What you will do :: Pick up the discussion of humidity-controlled bathroom fans after its last post and continue it.

Passage ::
────────────────────────────────────────

Total noob, so I apologize if this is simple. I have a humidity sensor for controlling bathroom fan during/after shower. At this point I'm just doing some diagnostics to evaluate the effectiveness of what I eventually want to write to do the control.
I've been using RM + AutoRemote to Tasker + AutoTools to help graph the changes in humidity (haven't figured out InfluxDB + Grafana...or really best way to run local server – I don't know anything about Raspberry Pi, but do have a Windows 10 PC that's able to stay on).
Anyhow, I digress... I've found a humidity value via the graph where I am confident that is where I'll know the fan is needed (it may already be on, if turned on manually). What I'd like to do at this point is determine how long it would stay on, if it triggers at that humidity (A), and stays on until the humidity drops to a lesser humidity (B) that is still above the typical room humidity (don't want the fan fighting to get back to nominal...just enough to deal with the shower).
So, can anyone provide any help on a rule to measure how much time lapses between A and B?
So basically the humidity is captured when the light in the room goes if the fan is currently off. Then the other rule looks for the humidity to climb by 4% (still fine tuning this) and once it does the fan is turned on. Then it will run until the humidity goes back down to 2% above the start point.
Note that I also have another rule that will turn off the exhaust fan if it's been running for 15 min and the bathroom light is off. Kind of a catch all.
Note too that the "virtual" fan is there because the driver on the fan part of this switch isn't updating for me properly. Hopefully it will get fixed at some point but I can't get any reply from anyone else that has one of these to see if it's just something I'm seeing or if others are as well. But this work around does the trick for now.
I've yet to include humidity in my bath fan control. However I've been thinking of the rule I might use. I live in the northeast and often the warm humid air should be kept inside.
It should be on long enough to keep the moisture from coating the walls.
In the winter when its cold and dry outside the fan should go off as soon as it can.
In the Hot Humid summer the fan should be balances somehow, I don't have a good set of parameters for this yet.
So basically I have to determine if the air in the bathroom is more or less desirable than the air outside.
I have a humidity sensor for controlling bathroom fan during/after shower. At this point I'm just doing some diagnostics to evaluate the effectiveness of what I eventually want to write to do the control. ... What I'd like to do at this point is determine how long it would stay on, if it triggers at that humidity (A), and stays on until the humidity drops to a lesser humidity (B) that is still above the typical room humidity
@es_ferret, this app above does a percentage of humidity change, and not actual humidity numbers, so you have very few false triggers, and it accounts for low vs high relative humidity.

────────────────────────────────────────

Extracted entries ::
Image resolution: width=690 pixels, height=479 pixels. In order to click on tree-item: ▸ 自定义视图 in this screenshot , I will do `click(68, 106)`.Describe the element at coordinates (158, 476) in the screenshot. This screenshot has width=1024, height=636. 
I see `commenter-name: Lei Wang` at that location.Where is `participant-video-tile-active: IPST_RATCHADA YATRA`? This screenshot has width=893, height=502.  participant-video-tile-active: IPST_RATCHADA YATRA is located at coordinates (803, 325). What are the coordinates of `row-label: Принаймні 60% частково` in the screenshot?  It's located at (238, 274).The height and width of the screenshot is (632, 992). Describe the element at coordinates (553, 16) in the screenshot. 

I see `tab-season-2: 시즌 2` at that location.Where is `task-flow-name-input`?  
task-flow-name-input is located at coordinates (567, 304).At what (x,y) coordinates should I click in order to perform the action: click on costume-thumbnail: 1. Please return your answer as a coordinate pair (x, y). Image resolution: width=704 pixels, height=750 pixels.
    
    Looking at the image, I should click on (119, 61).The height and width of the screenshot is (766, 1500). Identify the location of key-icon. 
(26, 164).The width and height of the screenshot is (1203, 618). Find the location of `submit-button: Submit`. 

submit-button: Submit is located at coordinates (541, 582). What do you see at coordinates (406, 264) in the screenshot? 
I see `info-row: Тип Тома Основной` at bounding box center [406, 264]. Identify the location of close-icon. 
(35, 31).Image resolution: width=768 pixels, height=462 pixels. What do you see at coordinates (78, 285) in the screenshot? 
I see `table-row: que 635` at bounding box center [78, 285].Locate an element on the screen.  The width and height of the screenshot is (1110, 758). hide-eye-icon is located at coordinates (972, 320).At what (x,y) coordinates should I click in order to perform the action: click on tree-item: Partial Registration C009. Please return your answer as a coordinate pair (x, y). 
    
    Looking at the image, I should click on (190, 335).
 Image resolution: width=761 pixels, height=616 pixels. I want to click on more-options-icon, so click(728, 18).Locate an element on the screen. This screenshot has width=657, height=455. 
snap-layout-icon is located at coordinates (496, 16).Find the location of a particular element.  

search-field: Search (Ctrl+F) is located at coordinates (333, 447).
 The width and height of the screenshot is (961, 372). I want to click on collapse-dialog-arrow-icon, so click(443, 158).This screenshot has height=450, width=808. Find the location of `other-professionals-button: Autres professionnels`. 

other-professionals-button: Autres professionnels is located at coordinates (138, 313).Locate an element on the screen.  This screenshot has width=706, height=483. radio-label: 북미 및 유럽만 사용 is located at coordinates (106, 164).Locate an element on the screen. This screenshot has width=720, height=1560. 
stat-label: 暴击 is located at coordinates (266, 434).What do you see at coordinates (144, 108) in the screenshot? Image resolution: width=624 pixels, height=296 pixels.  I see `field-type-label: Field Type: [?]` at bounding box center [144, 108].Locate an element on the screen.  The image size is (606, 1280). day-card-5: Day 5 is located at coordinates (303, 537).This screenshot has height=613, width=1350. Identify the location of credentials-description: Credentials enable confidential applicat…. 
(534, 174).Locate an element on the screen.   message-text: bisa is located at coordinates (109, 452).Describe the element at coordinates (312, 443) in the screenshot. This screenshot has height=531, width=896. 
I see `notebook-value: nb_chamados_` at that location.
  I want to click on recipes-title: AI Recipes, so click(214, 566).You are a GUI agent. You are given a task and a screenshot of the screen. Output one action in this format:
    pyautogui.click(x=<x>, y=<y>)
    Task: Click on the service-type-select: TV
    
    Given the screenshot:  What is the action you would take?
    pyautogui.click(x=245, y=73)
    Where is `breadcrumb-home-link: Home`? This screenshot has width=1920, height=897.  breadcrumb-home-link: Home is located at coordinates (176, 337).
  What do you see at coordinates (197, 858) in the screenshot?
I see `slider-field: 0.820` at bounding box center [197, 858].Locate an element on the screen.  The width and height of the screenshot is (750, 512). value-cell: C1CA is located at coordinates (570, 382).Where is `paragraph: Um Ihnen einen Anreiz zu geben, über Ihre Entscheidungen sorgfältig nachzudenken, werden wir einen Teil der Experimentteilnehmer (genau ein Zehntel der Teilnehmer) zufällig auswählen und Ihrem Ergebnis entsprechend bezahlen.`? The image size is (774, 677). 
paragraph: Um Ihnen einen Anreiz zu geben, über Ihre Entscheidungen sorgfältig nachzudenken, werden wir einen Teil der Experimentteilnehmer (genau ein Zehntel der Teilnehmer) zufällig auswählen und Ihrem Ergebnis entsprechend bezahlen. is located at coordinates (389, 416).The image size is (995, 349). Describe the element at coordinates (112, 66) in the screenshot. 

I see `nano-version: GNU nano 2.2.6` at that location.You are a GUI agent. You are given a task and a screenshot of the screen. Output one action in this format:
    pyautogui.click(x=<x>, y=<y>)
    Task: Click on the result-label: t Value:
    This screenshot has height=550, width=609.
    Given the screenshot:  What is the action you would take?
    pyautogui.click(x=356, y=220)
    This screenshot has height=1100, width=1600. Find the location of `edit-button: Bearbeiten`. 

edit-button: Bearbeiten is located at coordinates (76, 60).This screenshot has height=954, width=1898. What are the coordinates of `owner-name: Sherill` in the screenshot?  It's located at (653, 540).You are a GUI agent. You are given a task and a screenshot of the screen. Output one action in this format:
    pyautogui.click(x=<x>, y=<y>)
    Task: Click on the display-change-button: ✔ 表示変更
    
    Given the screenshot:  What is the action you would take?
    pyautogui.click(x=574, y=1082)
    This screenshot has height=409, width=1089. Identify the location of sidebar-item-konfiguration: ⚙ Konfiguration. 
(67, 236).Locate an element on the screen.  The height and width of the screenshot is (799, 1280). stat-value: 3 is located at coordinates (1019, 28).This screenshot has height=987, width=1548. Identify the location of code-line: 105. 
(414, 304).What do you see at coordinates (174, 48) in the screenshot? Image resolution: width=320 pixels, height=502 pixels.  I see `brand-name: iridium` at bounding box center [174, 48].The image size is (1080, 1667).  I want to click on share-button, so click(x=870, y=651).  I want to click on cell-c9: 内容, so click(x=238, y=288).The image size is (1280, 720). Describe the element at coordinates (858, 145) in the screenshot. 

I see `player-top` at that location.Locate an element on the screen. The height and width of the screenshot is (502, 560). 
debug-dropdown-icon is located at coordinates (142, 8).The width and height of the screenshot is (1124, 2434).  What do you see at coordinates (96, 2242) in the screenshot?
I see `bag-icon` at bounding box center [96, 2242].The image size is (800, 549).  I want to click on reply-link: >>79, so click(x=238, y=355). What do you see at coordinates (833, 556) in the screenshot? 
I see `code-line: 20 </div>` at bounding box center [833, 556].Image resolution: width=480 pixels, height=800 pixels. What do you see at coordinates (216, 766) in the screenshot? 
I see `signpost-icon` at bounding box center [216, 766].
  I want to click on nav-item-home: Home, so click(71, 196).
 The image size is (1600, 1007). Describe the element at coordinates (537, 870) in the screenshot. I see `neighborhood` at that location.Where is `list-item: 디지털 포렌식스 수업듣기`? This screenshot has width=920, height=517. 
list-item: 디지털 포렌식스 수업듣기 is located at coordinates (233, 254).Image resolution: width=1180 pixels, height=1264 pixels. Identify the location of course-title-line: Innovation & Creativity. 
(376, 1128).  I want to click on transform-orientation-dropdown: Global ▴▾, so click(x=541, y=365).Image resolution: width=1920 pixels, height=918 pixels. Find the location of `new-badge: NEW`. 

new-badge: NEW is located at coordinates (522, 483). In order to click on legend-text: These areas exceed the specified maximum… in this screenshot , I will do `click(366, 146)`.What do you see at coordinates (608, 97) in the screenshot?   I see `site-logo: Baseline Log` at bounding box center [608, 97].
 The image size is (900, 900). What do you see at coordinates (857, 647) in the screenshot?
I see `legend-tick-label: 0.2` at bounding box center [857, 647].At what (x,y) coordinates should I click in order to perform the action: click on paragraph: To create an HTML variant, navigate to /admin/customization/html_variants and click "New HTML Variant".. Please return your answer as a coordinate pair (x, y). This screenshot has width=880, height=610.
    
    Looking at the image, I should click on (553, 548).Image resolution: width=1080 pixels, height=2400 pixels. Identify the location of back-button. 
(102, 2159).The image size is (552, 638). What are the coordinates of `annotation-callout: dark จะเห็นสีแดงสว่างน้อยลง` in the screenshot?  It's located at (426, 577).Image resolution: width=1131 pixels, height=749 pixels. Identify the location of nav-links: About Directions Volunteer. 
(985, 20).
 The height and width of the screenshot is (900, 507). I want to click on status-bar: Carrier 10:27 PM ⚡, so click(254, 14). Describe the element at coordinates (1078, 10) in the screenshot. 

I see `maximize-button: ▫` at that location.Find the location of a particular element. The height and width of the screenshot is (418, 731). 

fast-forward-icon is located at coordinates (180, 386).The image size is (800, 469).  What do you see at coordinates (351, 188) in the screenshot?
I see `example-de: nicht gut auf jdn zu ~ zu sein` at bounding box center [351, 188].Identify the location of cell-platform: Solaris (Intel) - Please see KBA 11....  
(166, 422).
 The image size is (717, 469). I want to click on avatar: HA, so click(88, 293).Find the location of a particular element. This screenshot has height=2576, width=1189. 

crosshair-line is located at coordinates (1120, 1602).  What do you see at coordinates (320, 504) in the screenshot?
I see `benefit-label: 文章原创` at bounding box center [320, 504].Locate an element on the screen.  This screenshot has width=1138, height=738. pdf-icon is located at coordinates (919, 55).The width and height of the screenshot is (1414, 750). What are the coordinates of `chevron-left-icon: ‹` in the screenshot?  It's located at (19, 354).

────────────────────────────────────────

Output for this exercise ::
It can run the fan for a predetermined amount of time after a humidity percentage drop too.
Wow! Thank you all. There's definitely a lot of options. I'm going to need to play around with a few to see what I like best (I figure that is part of the fun of this).
Two follow ups - many of the answers are centered on how to actually control the fan, and that is ultimately what I want to do once I get the smart switch that I've been looking at purchasing, but...
how could I also measure the amount of time that the fan stays on and...
how do I keep that rule from repeatedly retriggering every time it receives a humidity value, and sees that it's greater than the start limit (while in the shower - if I use the example above let's say 70°)?
Yup could use time variables to hold the on and off time or you could use the logs to determine run time.
Additionally the rule will process continually but the “wait for conditions” are reset every time the rule runs. This would prevent the switch from short cycling.
I imagine the report time is about once every couple of min or once every few % of change
You can use the Private Boolean of the rule. Set it once the rule first triggers. Check for it at the top of the rule with a conditional to exit the rule if it's not yet "reset" . Once the rule completes, reset it once again.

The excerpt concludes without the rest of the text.